Después de esa incursión no tuvimos duda. Nuestro guía y amigo tenía razón. Nada como los manjares que prepara Alayde Carneiro, la legendaria cocinera del Bracarense. Me contó Paulo Roberto, chofer oficial de algunos miembros del Comité Jurídico Interamericano, que hace cierto tiempo la presión del público obligó a los dueños del boteco a aumentarle el sueldo a Alayde, quien anunció su renuncia por considerarse en ese entonces mal remunerada. Asustados por la posible caída del establecimiento, los propietarios del mismo cedieron ante el pedimento de la insigne cocinera, como debe ser. El más grande bohemio vivo de Río de Janeiro, Jaguar, escribió una vez que “Ir a Río y no probar los platos de Alayde es lo mismo que ir a Roma y no ver al Papa”. Sobreviviente a la avalancha de turistas, el Bracarense es nuestro rey de los botecos y Alayde la papisa de las cocineras cariocas. Así escribimos Jaime y yo en nuestros votos en el momento de consignarlos ante la nada imparcial mirada de Moletta.
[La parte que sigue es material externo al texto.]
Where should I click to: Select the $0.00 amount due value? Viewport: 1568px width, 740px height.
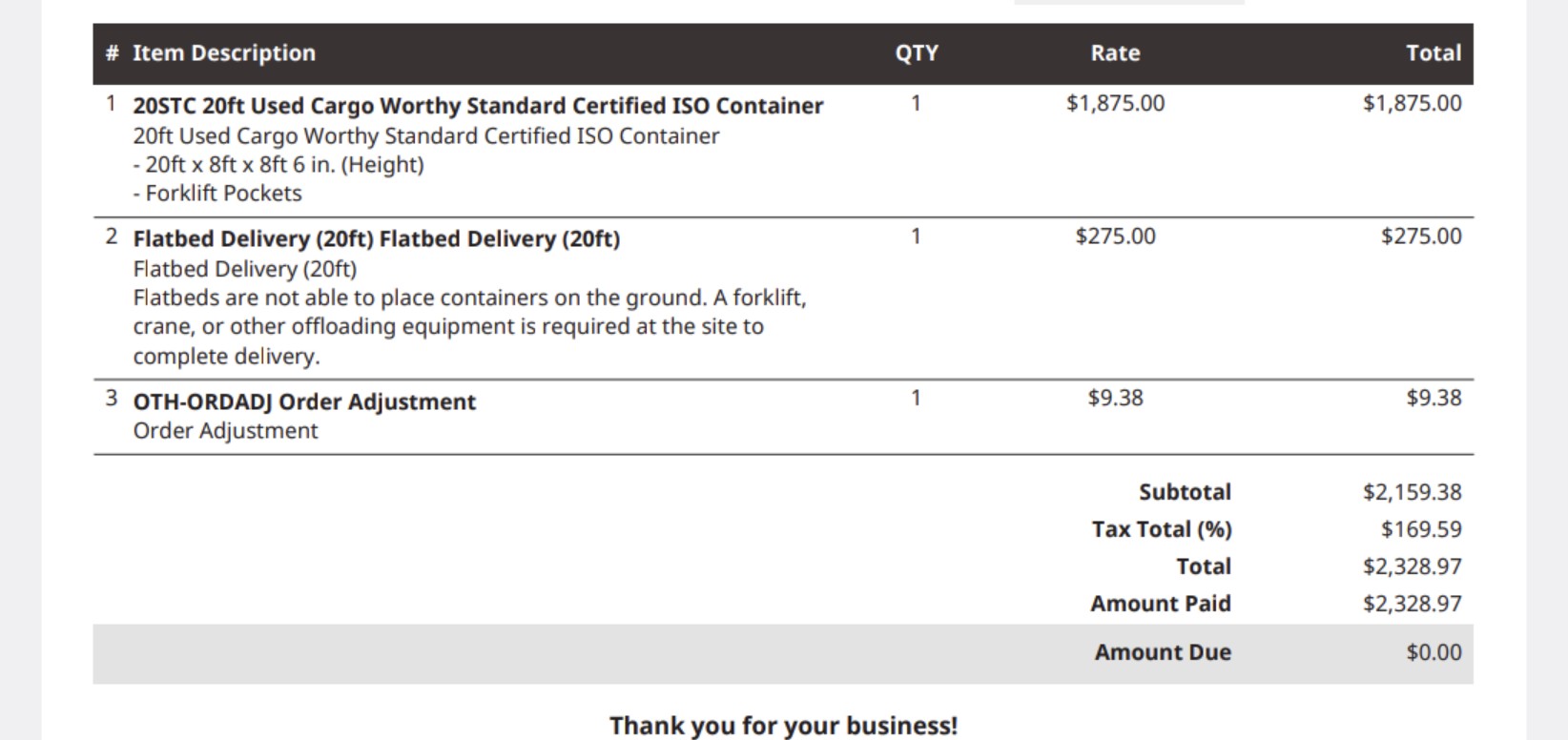pos(1434,652)
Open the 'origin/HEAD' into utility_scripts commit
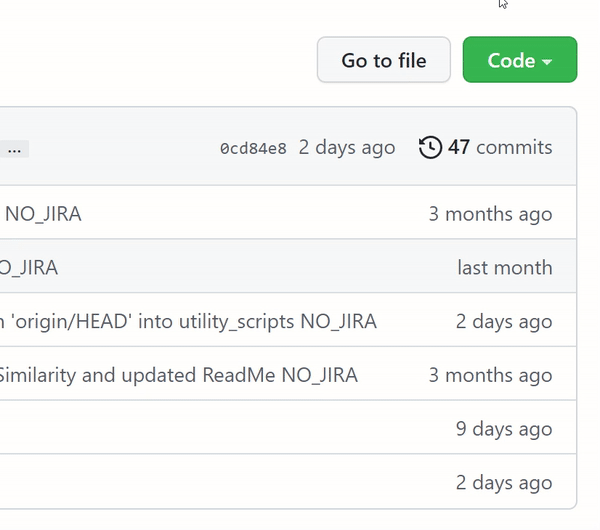 tap(190, 321)
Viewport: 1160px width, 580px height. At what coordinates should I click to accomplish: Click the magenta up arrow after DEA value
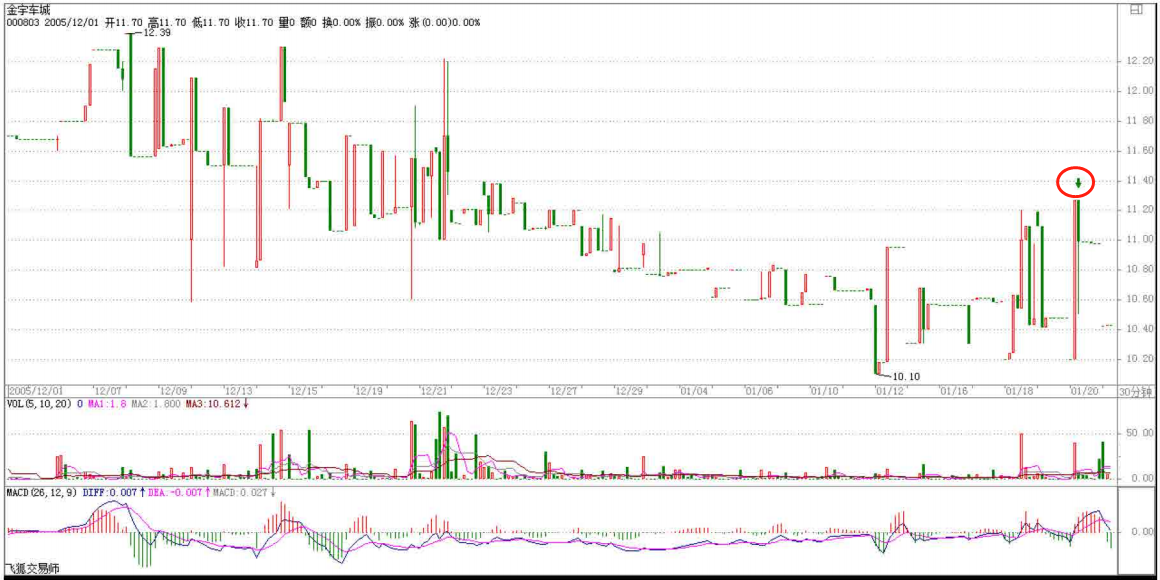coord(209,493)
El sábado siguiente Manoel nos tenía preparada una emboscada en la Academia de la cachaça. La ritual feijoada de ese día tuvimos ocasión de comerla en ese otro sitio emblemático de Leblón. Iniciamos la liturgia con caldo de feijao, un poco salado para mi gusto, pero muy conveniente como preparación del cuerpo para la faena que apenas comenzaba. Después llegó el gran plato del Brasil, que a nosotros, comedores de caraotas negras y de diversas carnes, nos seduce, pero también nos asombra por la sabia presencia de la naranja. Abundante, bien combinada y multiétnica, la feijoada atraviesa todas las culturas del país y la comen tanto en la “casa grande” como en la “senzala”, donde seguramente se compuso la primera feijoada “in illo tempore”. El postre fue una especie de torta de queso caliente con guayaba de la que se abstuvo el ya extenuado Jaime, pero que gozó de la voracidad de Maneco y de mi gula.
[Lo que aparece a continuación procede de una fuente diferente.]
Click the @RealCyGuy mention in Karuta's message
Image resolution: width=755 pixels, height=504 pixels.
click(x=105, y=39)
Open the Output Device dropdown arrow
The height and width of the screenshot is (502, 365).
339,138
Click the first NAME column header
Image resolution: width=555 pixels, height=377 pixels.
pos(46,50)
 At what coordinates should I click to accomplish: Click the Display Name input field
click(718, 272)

Lo demás fue caminar por Leblón cuando la tarde caía y comprar un libro de Mario Quintana en la Da Conde.

lunes, agosto 11, 2008

Del romesco, la calçotada y otras maravillas

En alguna ocasión hablé acá de la calçotada y de la salsa romesco, ya no recuerdo si para elogiar este portento de salsa o simplemente para aclarar la confusión de alguien en relación con los calçots. Lo cierto es que me gustaría hacerlo de nuevo porque me acaba de decir Cuchi que estaba preparando una calçotada. Venir a decírmelo a mí que estoy a muchos kilómetros de Barquisimeto y no puedo disfrutar de esa fiesta casera de los calçots y del romesco, es una crueldad que no logra disminuir ni la sabrosa feijoada que disfruté el sábado pasado en compañía de Jaime Aparicio y Manoel Moletta en la Academia de la Cachaza de esta Cidade Maravilhosa donde trabajo por unos días. Y es que me gusta hasta la desmesura ese invento culinario catalán que según algunos se lo debemos a un payés que descubrió el calçot a finales del siglo XIX y lo produjo “a manta”, por decirlo con una expresión que me encantaba de mis ya remotos tiempos barceloneses (“Lo mío es el cachondeo a manta”, decía mi amigo Joan Queralt).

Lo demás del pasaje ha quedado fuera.